En otra cama, Walid, de 11 años, se retuerce de dolor mientras los enfermeros le examinan. Una bomba explotó cerca de él, causándole una profunda herida en el pecho.
"Quiero agua, quiero agua", grita. Varios hombres se dan la vuelta para esconder sus lágrimas.
Abu Mohamed, el farmacéutico del hospital, permanece tranquilo: "Nos bombardean todos los días y la mayoría de la gente que curamos aquí son civiles, mujeres y niños. Los ruidos de las explosiones y los gritos se han convertido en algo normal para nosotros".

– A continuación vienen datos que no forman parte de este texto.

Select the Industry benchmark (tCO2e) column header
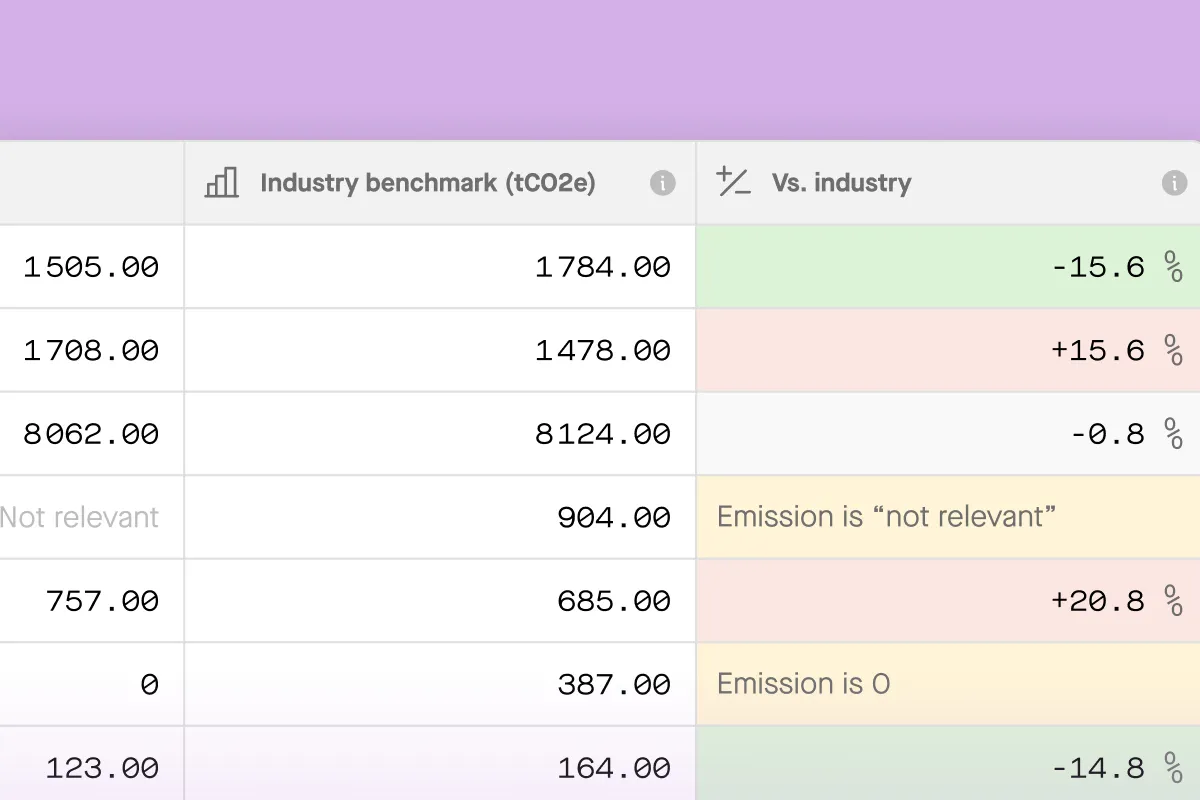 pyautogui.click(x=427, y=183)
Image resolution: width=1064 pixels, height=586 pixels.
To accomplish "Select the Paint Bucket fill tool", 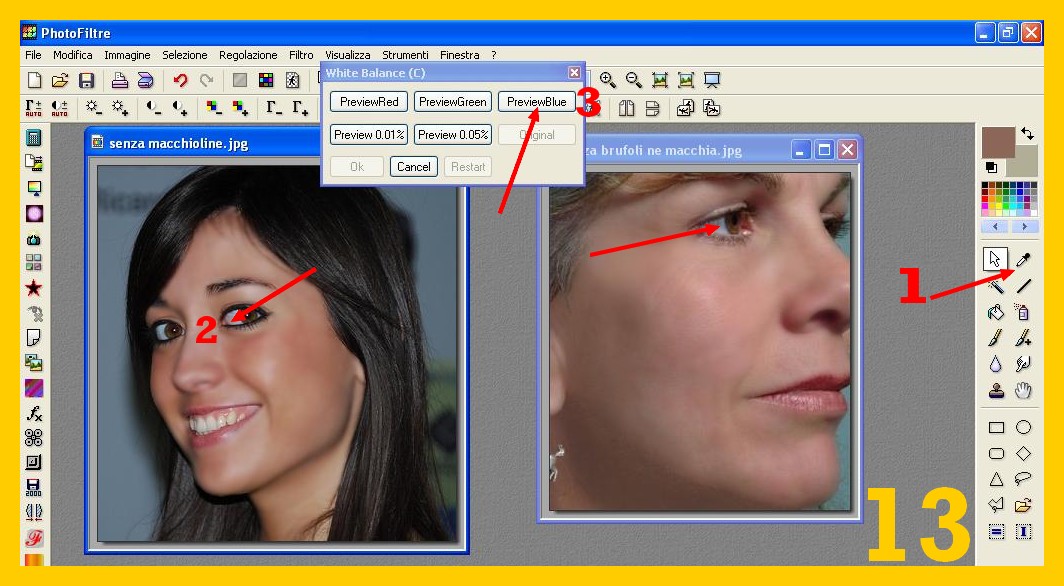I will point(996,313).
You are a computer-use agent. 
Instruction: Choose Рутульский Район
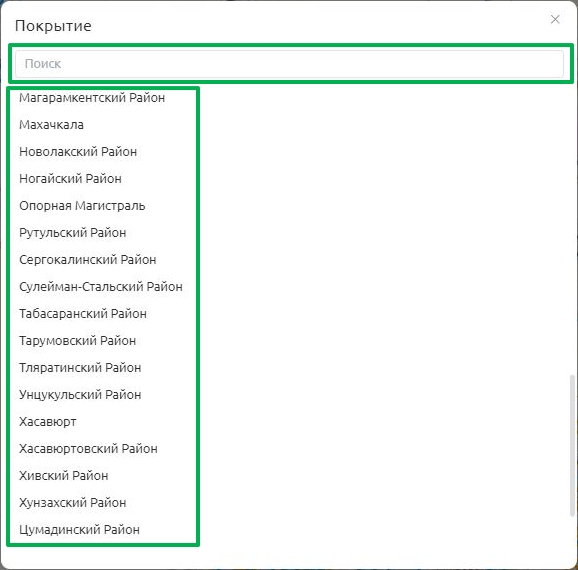click(x=73, y=233)
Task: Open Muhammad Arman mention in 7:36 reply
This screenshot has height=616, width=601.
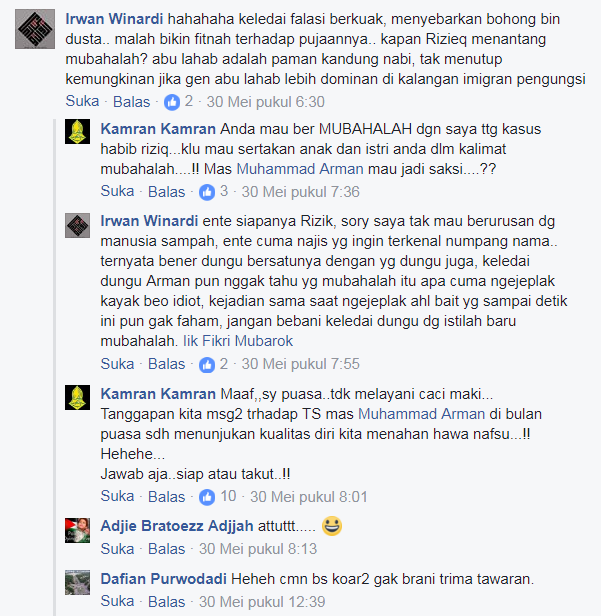Action: click(300, 169)
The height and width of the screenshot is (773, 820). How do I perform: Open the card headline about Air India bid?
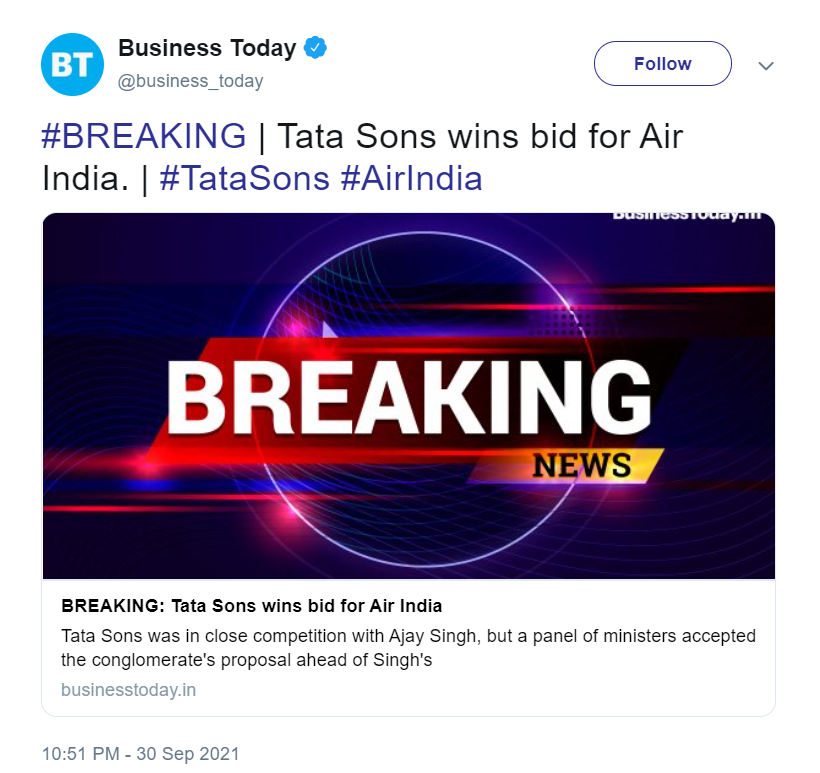pyautogui.click(x=251, y=606)
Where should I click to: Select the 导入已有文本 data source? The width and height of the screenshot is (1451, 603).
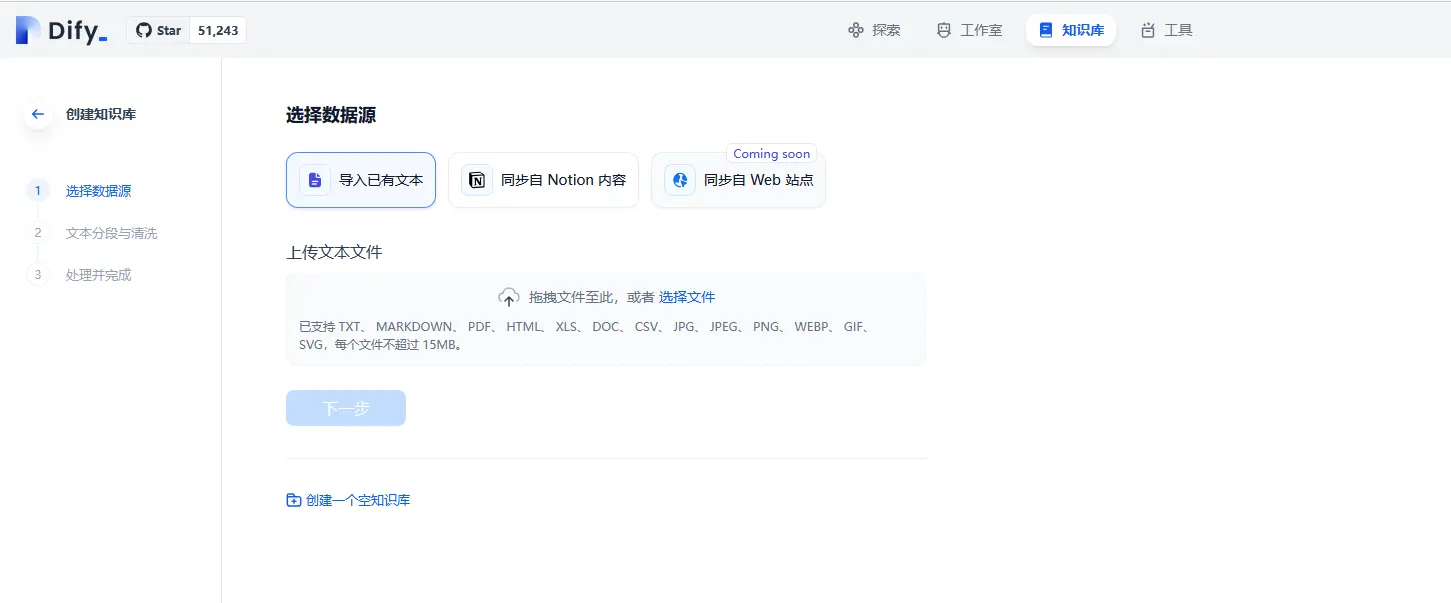(x=361, y=179)
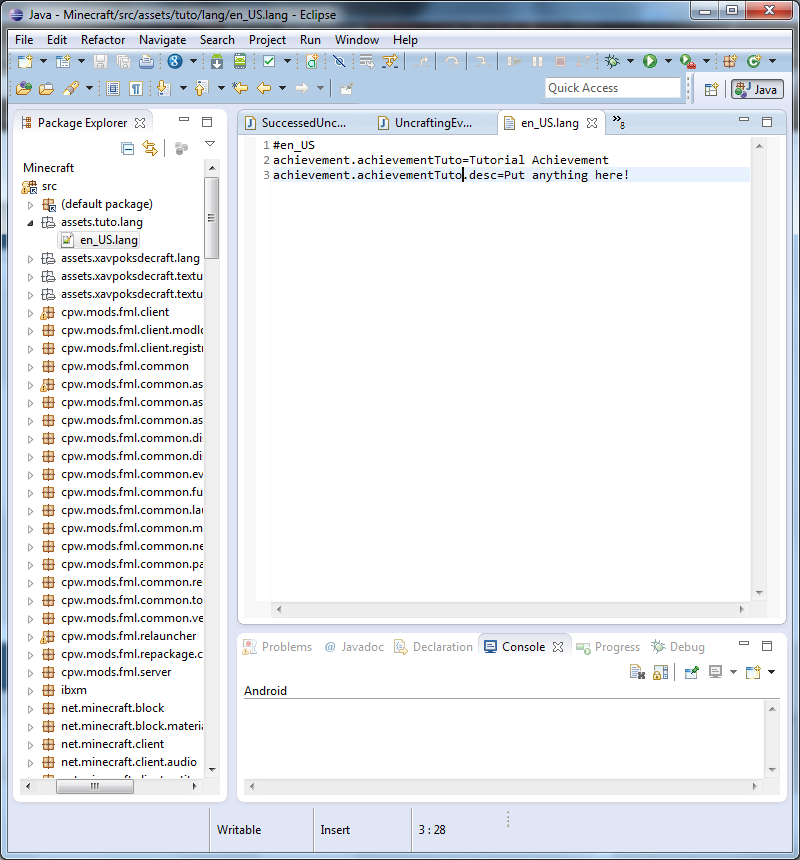The width and height of the screenshot is (800, 860).
Task: Toggle Link with Editor in Package Explorer
Action: [150, 148]
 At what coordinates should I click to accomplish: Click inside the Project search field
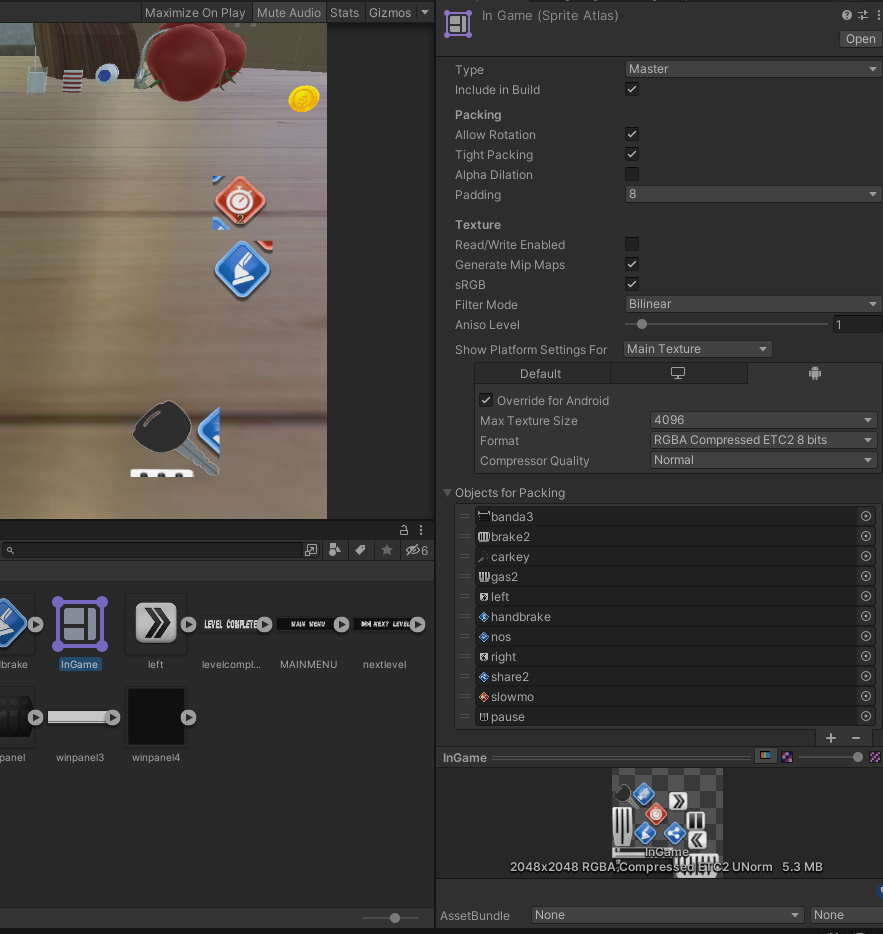tap(150, 549)
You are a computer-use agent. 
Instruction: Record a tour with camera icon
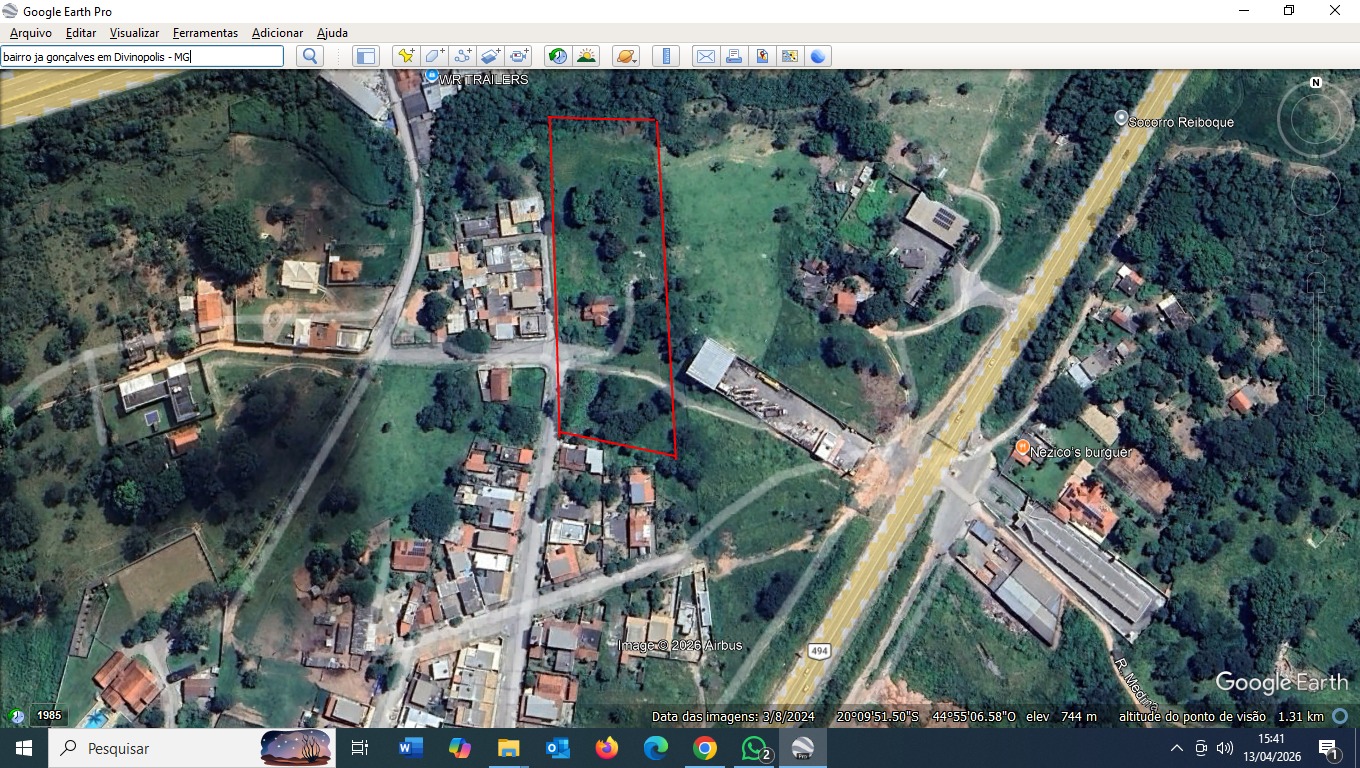pyautogui.click(x=519, y=56)
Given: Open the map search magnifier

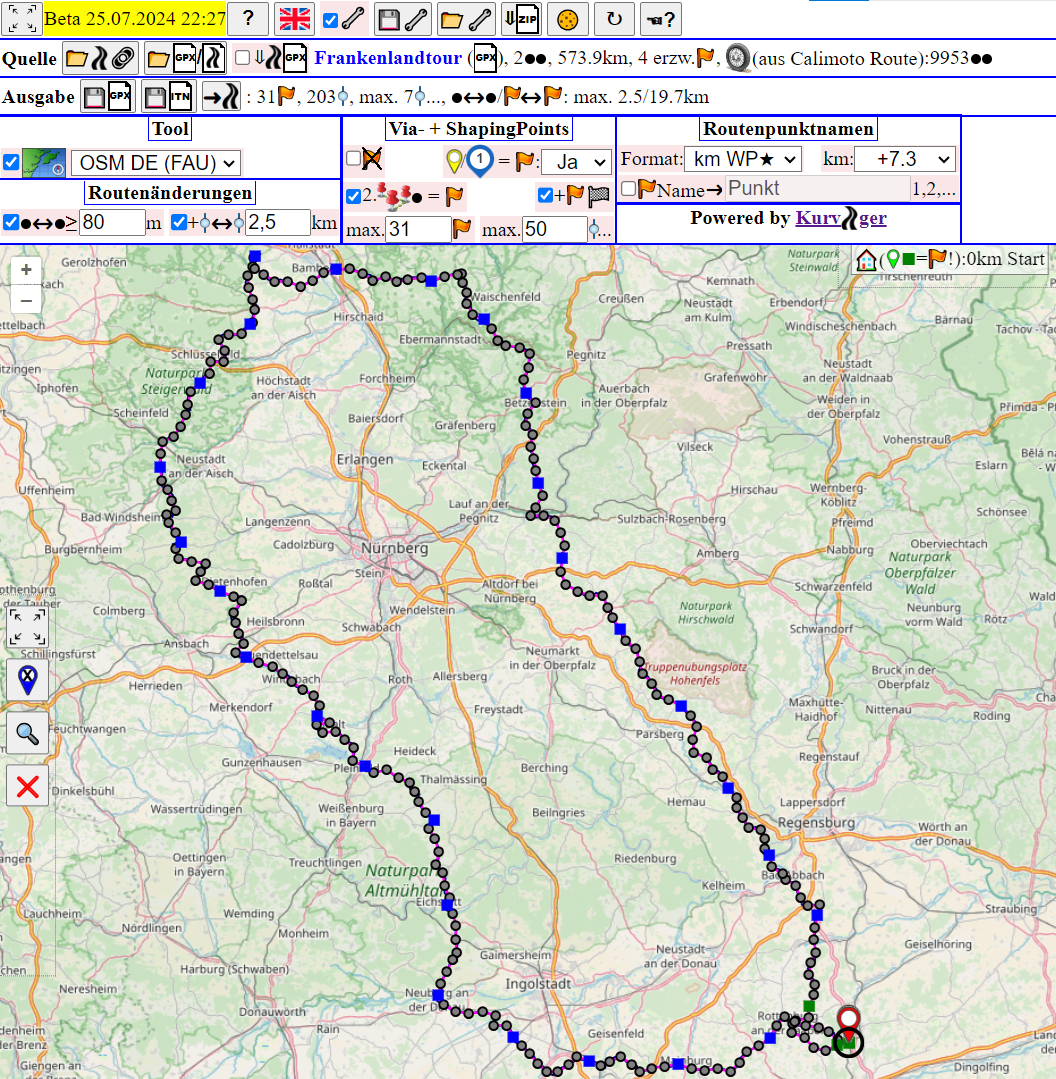Looking at the screenshot, I should click(27, 734).
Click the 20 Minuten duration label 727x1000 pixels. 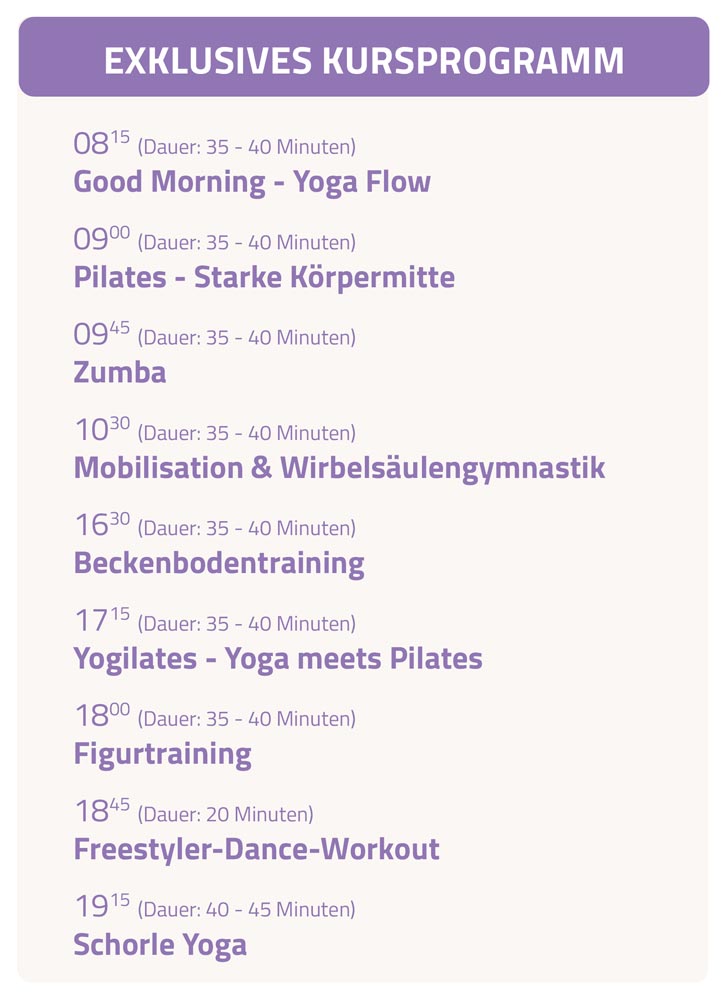(x=225, y=815)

Este hombre de 28 años trabajaba en una clínica clandestina de los rebeldes, en una pequeña localidad cercana a Anadane, antes de trasladarse a este hospital de Alepo, cuando hace un mes los combates se intensificaron.
"Es mi manera de ayudar a la revolución", asegura.
Un hombre sirio sentado en el suelo cerca de una sala de operaciones del hospital de Alepo, conflictiva ciudad en el norte de Siria, el viernes 24 de agosto, donde los médicos y enfermeros desafían a las bombas para seguir curando.